Bundesfinanzminister Wolfgang Schäuble (CDU) will die Kompetenzen der EU-Kommission beschneiden und hat eine Ausgliederung zentraler Aufgaben vorgeschlagen. "Insgesamt ist ... wichtig, dass die Kommission die richtige Balance zwischen ihrer politischen Funktion sowie der Rolle als Hüterin der Verträge wahrt", sagte ein Sprecher Schäubles am Donnerstag, ohne auf Details einzugehen. Es gehe dabei aber nicht um eine Entmachtung oder Schwächung der EU-Kommission.

Nach einem Bericht der "Frankfurter Allgemeinen Zeitung" (FAZ) will Schäuble unter anderem erreichen, dass die ursprüngliche Funktion der Brüsseler Behörde als "Hüterin der EU-Verträge" institutionell getrennt wird von ihren immer stärker werdenden politischen Aktivitäten. Die Rechtsaufsicht über den Binnenmarkt und die Wettbewerbsregeln sollten daher der Kommission entzogen werden. Diese Funktionen sollten in politisch unabhängige Institutionen nach dem Vorbild des Bundeskartellamts ausgegliedert werden.

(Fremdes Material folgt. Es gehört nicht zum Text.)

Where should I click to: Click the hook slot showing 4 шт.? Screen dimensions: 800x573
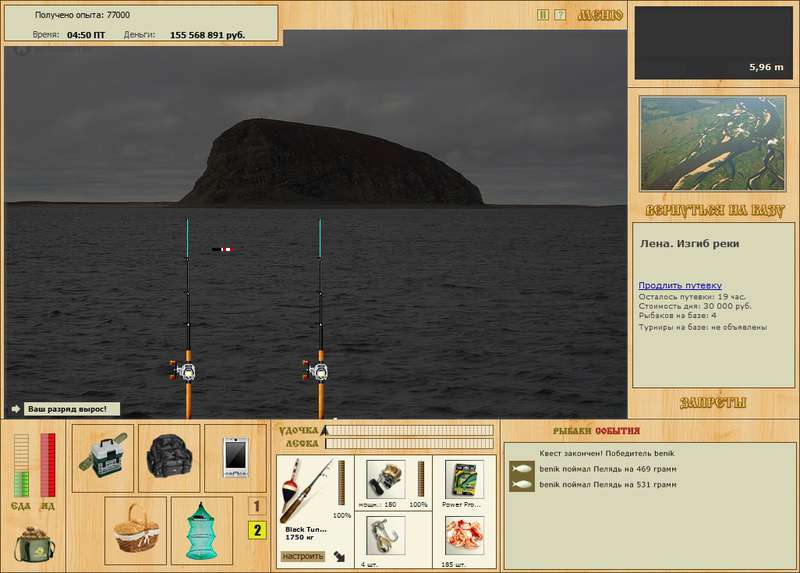(x=384, y=535)
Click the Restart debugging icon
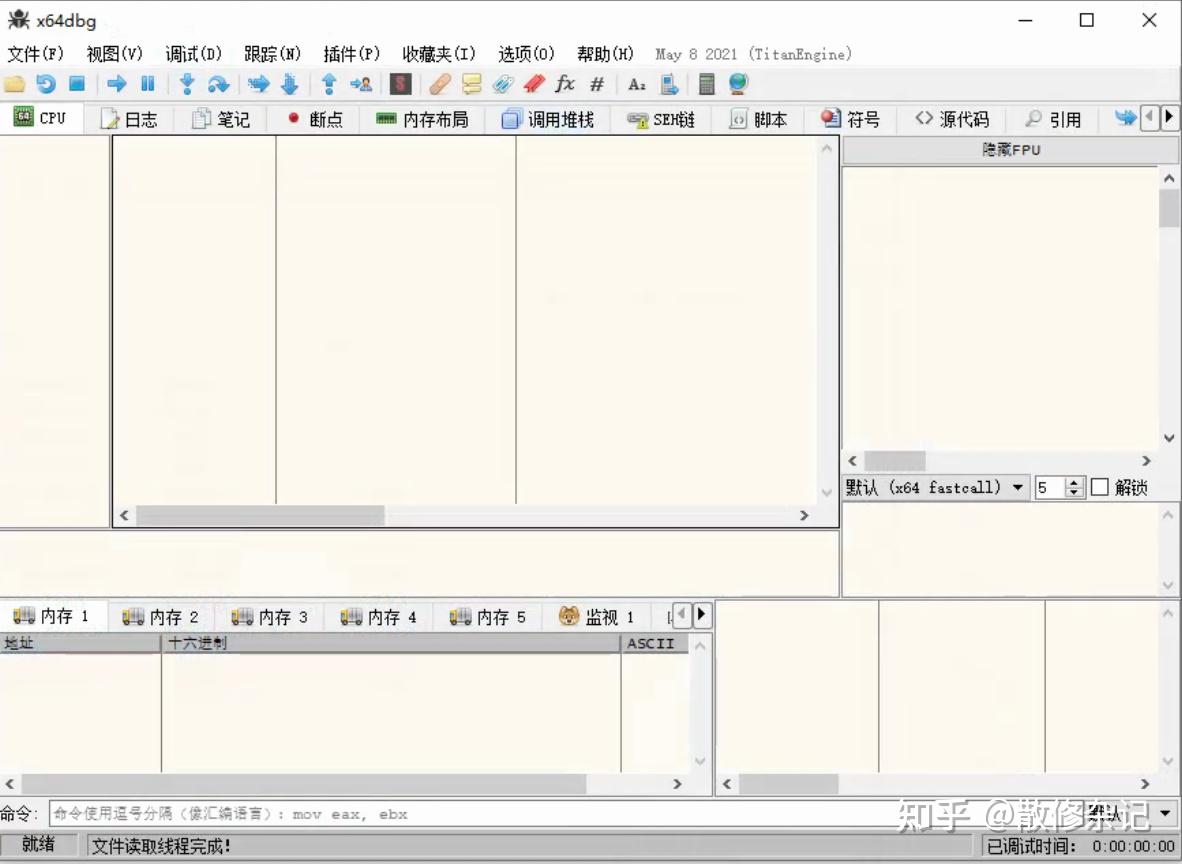Screen dimensions: 1182x864 pos(45,84)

Die EU-Kommission wollte sich zu Schäubles Vorschlägen nicht äußern. Sie machte deutlich, dass sie Kritik an ihrer zuletzt stärkeren politischen Ausrichtung für ungerechtfertigt hält. "Ja, wir haben eine politischere Kommission", kommentierte Sprecherin Mina Andreeva. Dies sei aber unter anderem deswegen legitim, weil EU-Kommissionspräsident Jean-Claude Juncker im Gegensatz zu seinen Vorgängern Wahlkampf machen musste, um den Posten zu bekommen. Gleichzeitig betonte sie, dass "politischer" nicht "parteiisch" bedeute. Nach Informationen der "FAZ" hat Schäuble eine Diskussion über die Kernaufgaben der EU bereits auf dem Treffen der EU-Finanzminister Mitte Juli angesprochen. Der niederländische Finanzminister Jeroen Dijsselbloem wolle das Thema zu einem Schwerpunkt des niederländischen EU-Ratsvorsitzes im ersten Halbjahr 2016 machen.

"Kein Streit"

In Junckers Umgebung heißt es nach Angaben der FAZ, Schäubles Initiative spiegele eine sehr deutsche Sicht der Dinge wider. Die Kommission habe als Hüterin der Verträge nicht nur die Aufgabe, den Binnenmarkt und die Wettbewerbsregeln durchzusetzen, sondern auch das Mandat, das gemeinsame europäische Interesse zu fördern. Streit zwischen Juncker und Schäuble gibt es laut Andreeva nicht. "Herr Juncker kennt Herrn Schäuble seit Jahrzehnten. Er schätzt ihn als einen der überzeugendsten und überzeugtesten Europäer, die wir haben." Juncker verfolge mit großem freundschaftlichen Interesse alle Ideen Schäubles.